So, I got a call (telephone, not God) this week from an interim stated supply who thought I should talk to her church about becoming their stated supply. I reluctantly agreed to come and talk to the session. I haven't heard back and I'm really relieved because I don't want to go there.
I need time to see what God has in store for me for the next few years. I am so burned out from the resistance in the congregation I serve.
Dinner last night with a group of women I don't know very well. It was so much fun. One woman mentioned that she and a friend were turning 40 and trying to figure out what they wanted to do next. Living in this time is such a gift: there are so many things for women to do and try. We can be one thing this moment and something else the next.
One thing I really want to think about is growing older. On the one hand, I fight like crazy to stay healthy (though eating my way through lemon tarts is definitely not the way to do this).
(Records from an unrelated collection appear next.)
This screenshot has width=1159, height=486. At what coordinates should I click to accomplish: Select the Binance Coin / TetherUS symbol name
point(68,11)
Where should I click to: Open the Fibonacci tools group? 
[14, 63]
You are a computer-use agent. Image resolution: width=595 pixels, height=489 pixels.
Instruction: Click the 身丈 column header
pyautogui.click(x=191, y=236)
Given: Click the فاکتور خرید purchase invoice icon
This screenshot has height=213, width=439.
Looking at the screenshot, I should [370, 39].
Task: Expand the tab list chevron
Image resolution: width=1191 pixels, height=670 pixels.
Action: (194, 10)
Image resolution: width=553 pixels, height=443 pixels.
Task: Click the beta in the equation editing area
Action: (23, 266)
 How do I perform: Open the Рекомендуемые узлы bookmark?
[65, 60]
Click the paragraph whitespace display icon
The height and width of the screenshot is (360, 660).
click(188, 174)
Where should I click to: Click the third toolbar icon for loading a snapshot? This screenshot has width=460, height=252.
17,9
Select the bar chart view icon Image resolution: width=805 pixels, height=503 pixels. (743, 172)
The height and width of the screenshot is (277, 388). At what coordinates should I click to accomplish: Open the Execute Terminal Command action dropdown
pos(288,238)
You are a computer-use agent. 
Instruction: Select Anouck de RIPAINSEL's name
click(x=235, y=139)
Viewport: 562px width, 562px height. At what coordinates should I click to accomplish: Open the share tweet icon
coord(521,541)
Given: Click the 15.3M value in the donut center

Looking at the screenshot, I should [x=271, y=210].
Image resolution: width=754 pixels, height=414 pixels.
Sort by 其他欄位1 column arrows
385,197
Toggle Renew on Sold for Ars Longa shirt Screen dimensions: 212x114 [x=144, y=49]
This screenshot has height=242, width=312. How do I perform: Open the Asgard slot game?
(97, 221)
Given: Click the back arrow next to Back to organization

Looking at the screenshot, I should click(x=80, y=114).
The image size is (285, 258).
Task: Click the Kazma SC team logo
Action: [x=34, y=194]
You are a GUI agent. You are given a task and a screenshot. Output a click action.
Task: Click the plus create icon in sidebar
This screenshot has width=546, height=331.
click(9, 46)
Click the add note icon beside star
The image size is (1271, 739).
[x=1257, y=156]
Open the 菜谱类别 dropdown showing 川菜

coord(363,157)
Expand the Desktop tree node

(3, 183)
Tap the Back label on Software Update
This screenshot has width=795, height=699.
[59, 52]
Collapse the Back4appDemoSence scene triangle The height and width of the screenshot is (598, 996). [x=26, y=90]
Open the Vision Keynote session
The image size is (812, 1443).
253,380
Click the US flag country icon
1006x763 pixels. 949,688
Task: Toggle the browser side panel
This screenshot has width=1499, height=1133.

I fantasize about getting my neck fixed. I want to face the reality that I'm not as strong as I used to be, that I can't do what I once could do. And it will not get better. I want to learn to accept the limitations age brings without turning into one of those women who are bitter, angry, and frozen into selfishness and rigidity. I want to continue to love life.
I think it was Joseph Campbell who talked about Hinduism as having four stages of adulthood (this was for men, but anyway, I think it applies to women). The first stage is student: learning, then making a living, then a householder and finally focusing on the spiritual nature of life.
I'm really feeling a pull to the spiritual, to being. I'm also feeling a pull to creativity.
Well, it's time to brave the heat and pull up weeds. It's a nice metaphor for what I want to do for the next little while: pull up the weeds that choke growth and life. (On the other hand, weeds are also living . . . not sure where my analogy is going now, but I definitely am going outside.)